[openbeosstorage] Re: Registrar-Based Notification Mechanism

> "Ingo Weinhold" <bonefish@xxxxxxxxxxxxxxx> wrote:
> [...]
> [...]
> > The additional memcpy() I was referring to, has the following 
> > origin: 
> > Without a notification mechanism for the kernel, the entity at 
> > which 
> > the event occurred would have `allocated' ring buffer memory and 
> > written the notification data directly into it, while with the hook 
> > approach, it first has to write everything in a structure (on the 
> > stack 
> > certainly) passed to the hooks, and then it is memcpy()d into the 
> > ring 
> > buffer. Not that a memcpy() is extraordinarily expensive. ;-)
> 
> Why is that=3F Why should the hook approach make it necessary to 
> prepare 
> the data that has to be written to the ring buffer while the "direct" 
> approach wouldn't=3F

That may depend on the implementation. Assuming that you have a 
notification_event structure, that shall contain the relevant data in a 
flattened form, and the hook functions of the subscribers shall be 
called with a pointer to such a structure, then, obviously the data 
need to be copied into that structure before the hooks can be called. 
Unless, and that is maybe what you are referring to, the structure does 
already exist anyway and thus doesn't need to be composed for that 
purpose -- then there is no extra overhead.

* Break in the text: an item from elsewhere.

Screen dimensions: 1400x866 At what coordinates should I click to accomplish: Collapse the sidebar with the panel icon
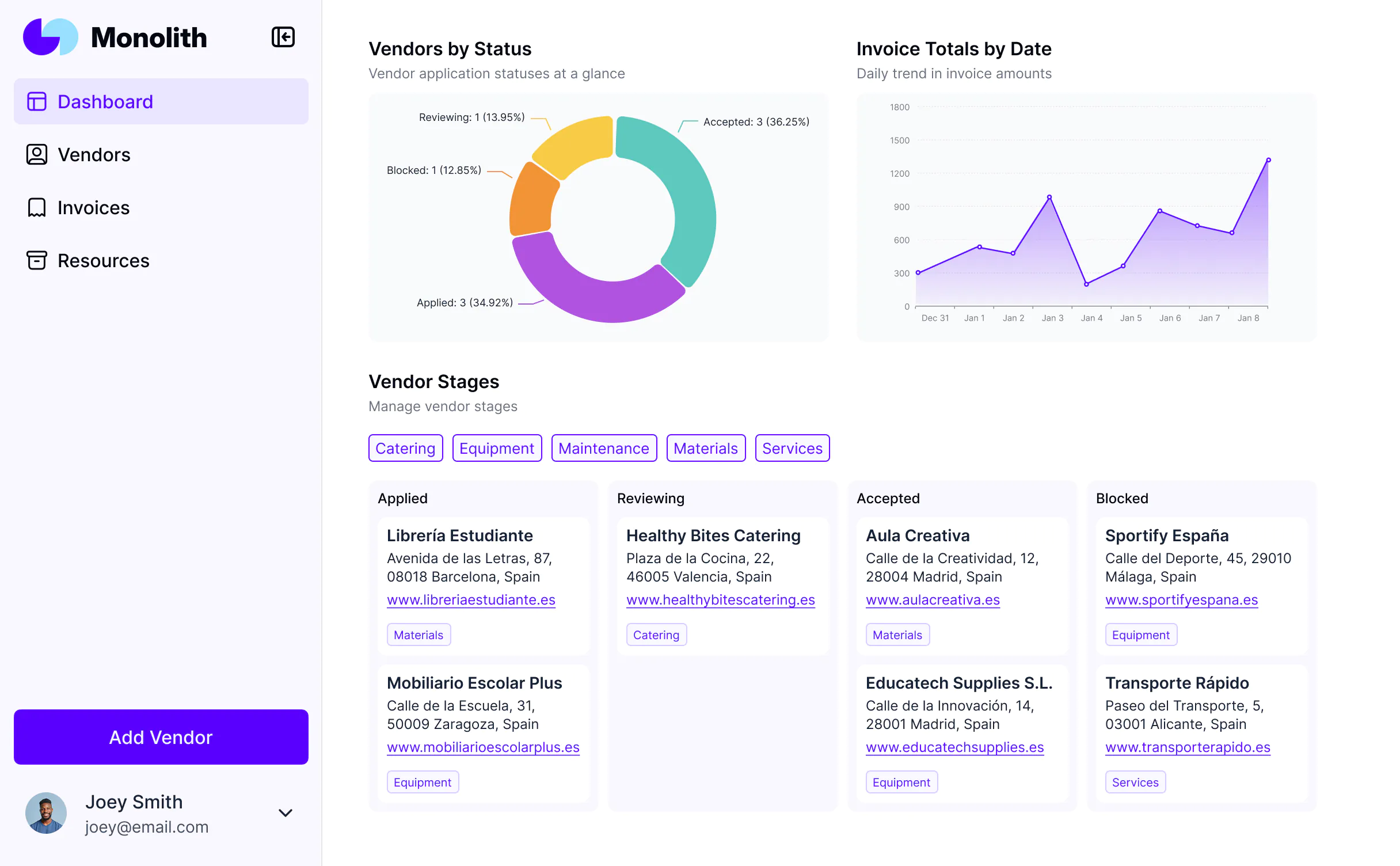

But if you have to fill in such a structure -- you do perhaps allocate 
it on the stack -- then this structure has to be copied into the ring 
buffer by the hook responsible for the registrar communication in a 
second step. While, otherwise, without the kernel hooks, the function 
would allocate space in the ring buffer and fill in the data directly.

> [...]
> > > BMessage::Flatten() yourself and using write=3D5Fport() manually=
> > > 3D3F 
> > > It 
> > > should 
> > > be possible to get the target port for the Registrar, right=3D3F
> > The problem is not the target port (i.e. looper), but the handler. 
> > This 
> > info is stored in the BMessage and must be set for each target it 
> > shall 
> > be delivered to. It should, of course, be possible to find out, 
> > where 
> > the info resides in the flattened message and set it each time, but 
> > I 
> > would prefer, if the BMessage implementation provided sending 
> > flattened 
> > messages to a given target.
> 
> Ah, yes, I see, so it should provide a Flatten() call that already 
> defines the target handler - something it has to provide internally 
> anyway. That should be very easy to do.

No, that's not what one would want. Setting the target of a BMessage 
(fTarget, fPreferred) can easily be done now using the friend function 
_set_message_target_(). The point is to flatten the message only once 
and for each target set the respective handler in the flattened data. I 
could imagine a private `static status_t BMessage::SendFlattened(const 
void *data, size_t size, BMessenger target,...)' that sets the target 
in the flattened data and sends it to the respective port.